GARY WEBER: Back to the question of our testing, actually, I would differ on our rigor of our surveillance program. We’re actually targeting animals over thirty months of age, which are the animals that would be at risk. We’re targeting animals that have symptoms of neurological disease. We’re using immunohistochemistry technology, which is more sensitive than the Prionics test, for instance, that the Swiss are using. We know the government is looking at even more sensitive tests, which we support. So I think that we have a very good system. The OIE, the international body that monitors animal health globally, associated with the WTO, has referenced our system as at least adequate and we’re buffering it — buttressing it even more.
Relative to chronic wasting disease, we actually have research underway where they have injected into the brains of cattle the brains from infected elk. So those studies are underway, so —
DEBORAH MacKENZIE: Well, I’m glad to hear that. But do you feed infected elk to cattle, or do you feed them to pigs?
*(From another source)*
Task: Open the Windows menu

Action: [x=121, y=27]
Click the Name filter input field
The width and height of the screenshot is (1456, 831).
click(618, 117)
GARY WEBER: Well, number one, and there aren’t — there isn’t much of an elk industry in the United States. And it’s not like the cattle industry. These animals are not going into rendering systems. The only way they could be is if they were road kill, possibly. And I think, by and large, that’s ended. So it’s not — they’re not in an area where that would really happen. But certainly that’s a good question, to monitor that.
JOHN STAUBER: You know…
AMY GOODMAN: John Stauber.
JOHN STAUBER: …this is John Stauber, co-author of Mad Cow USA, a book that came out three years ago. And it’s really painful to listen to Gary Weber be so smooth and disingenuous here. In fact, the National Cattlemen’s Beef Association has been a strong defender and supporter —
AMY GOODMAN: We have about twenty seconds.
JOHN STAUBER: — of the food disparagement laws. And, in fact, there has been media censorship of this issue in the US. And, in fact, mad deer and mad elk disease are spreading across the US through trafficking and game farms. And our regulations here are absolutely inadequate to the task of preventing a mad cow-type disease from breaking out in the United States.
AMY GOODMAN: Well, on that note, we have to wrap up. John Stauber, a co-author of Mad Cow USA, Gary Weber of the National Cattlemen’s Beef Association, and Deborah Mackenzie, joining us from Brussels, Europe correspondent for the New Scientist magazine. Thanks for being with us.